Let's assume we're designing a kernel for a new instruction set architecture that's out on the market. There are no C runtime libraries, no nothing. Only a compatible compiler for that ISA.
Presumably, this means that the only C constructs that are available to the kernel programmer are only basic assignment operators, bitwise operators and loops. Is this correct?
If so, how are more complex things like main memory I/O and process scheduling achieved on the lowest level? Can they only be implemented in pure assembly?
What does it mean then, for a kernel to be written in C (Linux for example). Are some parts of the kernel inherently written in assembly then?

Presumably, this means the only C constructs that are available to the kernel programmer are only basic assignment operators, bitwise operators and loops. Is this correct?
Pretty much all C language features will still work in your kernel without needing any particular runtime support, your C compiler will be able to translate them to assembler that can run just as well in kernel mode as they would in a normal user-mode program.
However libraries such as the Standard C Library will not be available, you will have to write your own implementation. In particular this means no malloc and free until you implement them yourself.
If so, how are more complex things like main memory I/O and process scheduling achieved on the lowest level? Can they only be implemented in pure assembly?
Memory I/O is something much more low level that is handled by the CPU, BIOS, and various other hardware on your computer. The OS thankfully doesn't have to bother with this (with some exceptions, such as some addresses being reserved, and some memory management features).
Process scheduling is a concept that doesn't really exist at the machine code level on most architecture. x86 does have a concept of tasks and hardware task switching but nobody uses it. This is an abstraction set up by the OS as needed, you would have to implement it yourself, or you could decide to have a single-tasking OS if you do not want to spend the effort, it will still work.
What does it mean then, for a kernel to be written in C (linux for example). Are some parts of the kernel inherently written in assembly then?
Some parts of the kernel will be heavily architecture dependent and will have to be written in ASM. For example on x86 switching between modes (e.g. to run 16 bit code, or as part of the boot process) or interrupt handling can only be done with some protected ASM instructions. The reference manual of your architecture of choice, such as the Intel® 64 and IA-32 Architectures Software Developer’s Manual for x86 are the first place to look for those kinds of details.
But C is a portable language, it has no need for such low level architecture-specific concepts (although you could in theory do everything from a .c file with compiler intrinsics and inline ASM). It is more useful to abstract this away in assembler routines, and build your C code on top of a clean interface that you could maintain if you wanted to port your OS to another architecture.
If you are interested in the subject, I highly recommend you pay a visit to the OS Development Wiki, it's a great source of information about Operating Systems and you'll find many hobbyists that share your interest.

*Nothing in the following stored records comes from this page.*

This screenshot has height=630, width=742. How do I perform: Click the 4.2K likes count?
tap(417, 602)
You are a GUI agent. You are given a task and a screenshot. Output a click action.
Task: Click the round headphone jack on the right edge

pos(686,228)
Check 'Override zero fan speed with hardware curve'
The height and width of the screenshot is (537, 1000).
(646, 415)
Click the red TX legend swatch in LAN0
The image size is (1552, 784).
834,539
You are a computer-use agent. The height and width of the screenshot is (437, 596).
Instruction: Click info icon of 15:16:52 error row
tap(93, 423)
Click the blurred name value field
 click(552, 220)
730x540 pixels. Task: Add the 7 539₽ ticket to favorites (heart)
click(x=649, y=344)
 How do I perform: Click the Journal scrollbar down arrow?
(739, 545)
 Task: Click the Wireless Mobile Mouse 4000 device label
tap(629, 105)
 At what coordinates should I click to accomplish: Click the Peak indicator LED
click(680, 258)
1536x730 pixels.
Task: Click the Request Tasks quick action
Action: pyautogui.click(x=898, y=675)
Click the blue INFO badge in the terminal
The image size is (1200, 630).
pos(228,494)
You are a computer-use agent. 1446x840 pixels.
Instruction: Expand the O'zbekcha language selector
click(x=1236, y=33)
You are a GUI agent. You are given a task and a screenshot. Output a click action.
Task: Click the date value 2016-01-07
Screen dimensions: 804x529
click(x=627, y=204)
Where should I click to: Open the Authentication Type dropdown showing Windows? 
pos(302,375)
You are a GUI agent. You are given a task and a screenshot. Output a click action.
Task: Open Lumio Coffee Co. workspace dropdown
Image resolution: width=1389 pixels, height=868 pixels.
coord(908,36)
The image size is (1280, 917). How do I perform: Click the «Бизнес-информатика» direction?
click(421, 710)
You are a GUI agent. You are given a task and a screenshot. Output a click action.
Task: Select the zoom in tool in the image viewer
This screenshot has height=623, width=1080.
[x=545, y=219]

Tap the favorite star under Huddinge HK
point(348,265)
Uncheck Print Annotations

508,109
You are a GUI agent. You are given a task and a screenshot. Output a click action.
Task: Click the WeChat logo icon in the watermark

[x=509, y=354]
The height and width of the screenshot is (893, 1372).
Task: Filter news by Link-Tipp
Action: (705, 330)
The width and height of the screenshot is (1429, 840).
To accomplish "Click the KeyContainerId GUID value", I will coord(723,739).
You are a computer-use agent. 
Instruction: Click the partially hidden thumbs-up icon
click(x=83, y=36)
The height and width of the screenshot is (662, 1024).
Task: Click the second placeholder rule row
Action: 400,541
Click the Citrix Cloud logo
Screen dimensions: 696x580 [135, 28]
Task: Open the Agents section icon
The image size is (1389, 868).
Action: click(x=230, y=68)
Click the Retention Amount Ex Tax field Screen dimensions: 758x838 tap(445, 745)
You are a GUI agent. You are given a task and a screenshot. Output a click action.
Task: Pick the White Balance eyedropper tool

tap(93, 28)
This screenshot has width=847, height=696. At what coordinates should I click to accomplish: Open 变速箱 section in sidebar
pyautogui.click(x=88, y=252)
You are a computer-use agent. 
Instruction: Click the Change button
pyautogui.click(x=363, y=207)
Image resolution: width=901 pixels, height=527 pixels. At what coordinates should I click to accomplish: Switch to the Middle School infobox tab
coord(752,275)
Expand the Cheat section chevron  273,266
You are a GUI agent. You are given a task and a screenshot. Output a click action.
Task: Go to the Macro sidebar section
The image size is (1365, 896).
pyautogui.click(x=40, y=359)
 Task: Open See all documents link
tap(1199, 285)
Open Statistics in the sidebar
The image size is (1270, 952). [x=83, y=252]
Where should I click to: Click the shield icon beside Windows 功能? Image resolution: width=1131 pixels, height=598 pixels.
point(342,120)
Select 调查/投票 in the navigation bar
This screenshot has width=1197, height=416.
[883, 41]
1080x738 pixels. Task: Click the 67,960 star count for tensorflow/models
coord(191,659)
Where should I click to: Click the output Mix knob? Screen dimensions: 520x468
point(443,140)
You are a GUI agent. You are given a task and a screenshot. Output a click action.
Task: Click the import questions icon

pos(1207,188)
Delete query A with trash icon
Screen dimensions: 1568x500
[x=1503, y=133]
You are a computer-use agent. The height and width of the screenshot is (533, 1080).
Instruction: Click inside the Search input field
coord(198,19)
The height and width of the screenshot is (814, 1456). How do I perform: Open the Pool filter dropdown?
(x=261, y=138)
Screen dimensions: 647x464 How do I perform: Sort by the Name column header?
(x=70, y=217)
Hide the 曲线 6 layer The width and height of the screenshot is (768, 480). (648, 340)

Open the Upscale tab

About the only thing you need to code in assembler are:
Context switches (swapping out the machine state of one abstract process for another)
Access to device registers (and you don't even need this if the devices are memory mapped)
Entry and exit from interrupt handlers (this is a kind of context switch)
Perhaps a boot loader
Everthing else you should be able to do in C code.
If you want to see this job done spectacularly well, you should go an check out the Multics OS, dating from the middle 60s, supporting a large scale information services (multiple CPUs, Virtual Memory, ...). This was coded almost entirely in PL/1 (a C-like language) with only very small bits coded in the native assembly language of the Honeywell processor that supported Multics. The Organick book on Multics is worth its weight in gold in terms of showing how Multics worked and how clean most of it is. (We got "Eunuchs" instead).
There are some places where it will be worthwhile to code in assembler anyway. Regardless of the quality of your compiler's code generator, you will be able to hand-code certain routines that occur in time-critical areas better in assembler than the compiler will do. Places I'd expect this matter: the scheduler, system call entry and exit. Other places only as measurement indicates. (On older, much smaller systems, one tended to write the OS using a lot of assembler, but that was as much for space savings as it was for efficiency of execution, C compilers weren't nearly as good).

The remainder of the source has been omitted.